INAnews.co.id, Jakarta– Pengamat politik Adi Prayitno mengungkapkan kritik tajam terhadap realitas politik Indonesia yang sarat dengan praktik politik kepalsuan dan pragmatisme transaksional. Dalam sebuah pernyataan yang mengurai kompleksitas demokrasi Tanah Air, Adi menyoroti fenomena calon politisi yang gemar melontarkan gagasan besar saat kampanye, tetapi kemudian gagal mengimplementasikan janji-janji mereka setelah terpilih.
Adi mengakui mimpi politik Indonesia sebagai ruang publik yang penuh gagasan dan ide besar, namun mengingatkan bahwa realitas yang terjadi sangat berbeda. “Satu sisi kita berharap politik diwarnai gagasan, tapi faktanya banyak politisi lupa mewujudkan janji ketika sudah duduk di kursi kekuasaan,” ujarnya lewat akun YouTube-nya, kemarin, Rabu (16/7/2025).

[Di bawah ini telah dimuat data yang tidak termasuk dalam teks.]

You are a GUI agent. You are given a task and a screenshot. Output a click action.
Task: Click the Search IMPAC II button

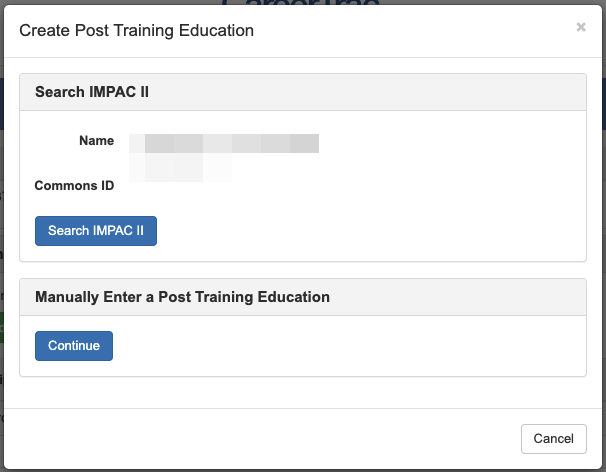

Menanggapi pernyataan Muhaimin Iskandar (Cak Imin) yang menyebut politik Indonesia sebagai “politik kepalsuan” yang justru disukai publik, Adi semakin mempertegas bahwa politik “gorong-gorong” tanpa gagasan merupakan bentuk nyata dari politik pencitraan. Menurutnya, politik seperti ini tidak menawarkan solusi substantif, melainkan hanyalah upaya mendapatkan simpati masyarakat melalui kehadiran fisik di lapangan dan bantuan sosial, tanpa visi yang jelas.
“Realitas politik kita hari ini adalah pemimpin yang sering turun ke masyarakat, bertemu dari satu gorong-gorong ke gorong-gorong lain, membawa bantuan, lebih mudah menang pemilu daripada yang punya gagasan besar tapi jarang turun,” tegas Adi. Ia menilai pola ini menjadi “jebakan” demokrasi di Indonesia yang harus segera diubah.
Kritik paling mendalam diarahkan pada partai politik yang selama ini menjadi kendaraan utama perebutan kekuasaan dalam sistem politik Indonesia. Menurut Adi, partai politik masih sangat rentan dengan praktik politik transaksional dan pragmatisme, yang mengesampingkan ideologi dan gagasan besar demi pencapaian materi dan kekuasaan.
“Kalau partai politik mau serius, mereka bisa menjadi garda terdepan untuk menghapus politik pragmatis dan transaksional, kemudian membangun politik berbasis gagasan dan ideologi,” katanya. Adi menekankan pentingnya kaderisasi pemimpin yang tidak hanya bermodalkan retorika tebal dan kunjungan simbolis, tetapi juga benar-benar memahami masalah rakyat di “gorong-gorong” yang selama ini diabaikan.
Namun, kondisi saat ini ia nilai masih jauh dari ideal. Perang gaya politik bertumpu pada citra dan distribusi materi dirasa jauh lebih efektif menggaet simpati masyarakat, khususnya kelompok kelas menengah ke bawah yang selama ini menjadi mayoritas pemilih.
Adi menutup dengan harapan agar di masa depan muncul pemimpin yang “mampu mengawinkan” gagasan besar dengan kehadiran nyata di masyarakat—pemimpin yang tidak hanya piawai berretorika di menara gading, tapi juga paham betul dengan persoalan hidup riil rakyatnya.
Sebagai catatan kritis, pernyataan Adi Prayitno menimbulkan pertanyaan besar tentang kualitas demokrasi Indonesia; apakah politik benar-benar menjadi wahana pemecahan masalah dan perwujudan aspirasi rakyat, atau sekadar arena pencitraan yang sarat kepalsuan dan pragmatisme? Realitas ini menjadi pekerjaan rumah besar bagi partai politik, elite, dan masyarakat pemilih agar negeri ini bisa meninggalkan era “politik gorong-gorong kosong” menuju politik gagasan yang substansial dan berintegritas.